Lenda - O sino rachado

“Em Olhalvo havia a história do sino rachado, (…) e claro o sino é uma peça preciosa, uma peça cara. ‒ “Quem é que arranja o sino?”, ‒ “Ninguém arranja o sino!” Até que uns senhores lá da terra pensaram: ‒ “Nós vamos arranjar o sino!” E enfim, orientaram-se as pessoas, tirou-se o sino da torre e levou-se para a oficina desses senhores, fizeram os preparativos e acabaram eles de remendar o sino. Este ato de remendar o sino partido (…) transformou-se quase num mito ‒ “o homem que conseguiu remendar o sino.”

 

Lenda – O sino roubado

“Os sinos são peças fundamentais e peças preciosas dentro da liturgia cristã, é o elemento que chama o cristão, é o elemento que recorda os tempos e recorda os horários. Porque não só o sino servia para lembrar o cristão das horas das missas, [mas também] lembrava o cristão do desaparecimento ou falecimento. Na idade média o sino marcava as horas de recolher (…). Aqui há 50 anos (…) mantinha-se a tradição, à hora de recolher o sino tocava, isto reportando-se a épocas medievais. Aqui entre nós [no concelho de Alenquer], a história do sino é muito circunscrita aqui a uma zona relativamente perto de nós [Aldeia Gavinha] (…).

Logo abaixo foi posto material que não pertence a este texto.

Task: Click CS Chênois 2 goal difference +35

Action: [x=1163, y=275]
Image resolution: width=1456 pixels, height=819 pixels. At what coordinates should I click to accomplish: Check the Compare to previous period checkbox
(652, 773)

Conta-se que um homem de Pereiro, ajudado por outros da mesma terra, roubaram o sino. Cá está, (…) a rivalidade que há entre duas terras e há pessoas audaciosas que foram roubar. Teve um mau fim porque o povo de Ribafria deteta o ladrão e sacrifica-o, mata-o e [este] é enterrado por desprezo, não na terra santa, no cemitério, mas enterrado num monte de estrume para mais opróbrio. O sino ficou partido e como era muito grande o povo de Ribafria mandou derretê-lo para fazer os três que estão na torre da capela de Nossa Senhora do Egipto em Ribafria. Há depois estes textos: “Adeus sino, adeus simão/ Tua sorte foi cruel/ Nunca mais fazes tlão na torre de S. Miguel”.

 

Lendas – Toponímia

“[Sobre o nome das terras]: no caso de Olhalvo, por exemplo, (…) havia um senhor que tinha um olho branco, o alvo, portanto era o lugar de “olhalvo”, o homem que tinha o olho branco.”

Em Montegil, se calhar, havia um senhor que se chamava Gil e que vivia naquele monte (…). Isto são formas simples de tentar explicar coisas complicadas (…) [como o] nomes das terras.

[Para] Aldeia Gavinha não há nenhuma história (…) ‒ [mas] esta terra nem sempre foi aqui, Aldeia Gavinha começou lá em baixo, junto do rio, mas houve uma peste grande e, portanto, as pessoas vieram para aqui e aqui começou digamos a nova aldeia. Mas sabe, [que] isto era uma encosta cheia de pedras e então as pessoas agarram-se a esta zona pedregosa como as gavinhas das videiras se agarram às terras e (…) as casas foram trepando pela colina acima. É uma expressão mais poética do que real, mas de qualquer modo é outra tentativa de explicação [para o nome da terra]. E porquê? Porque se chama Aldeia Gavinha.”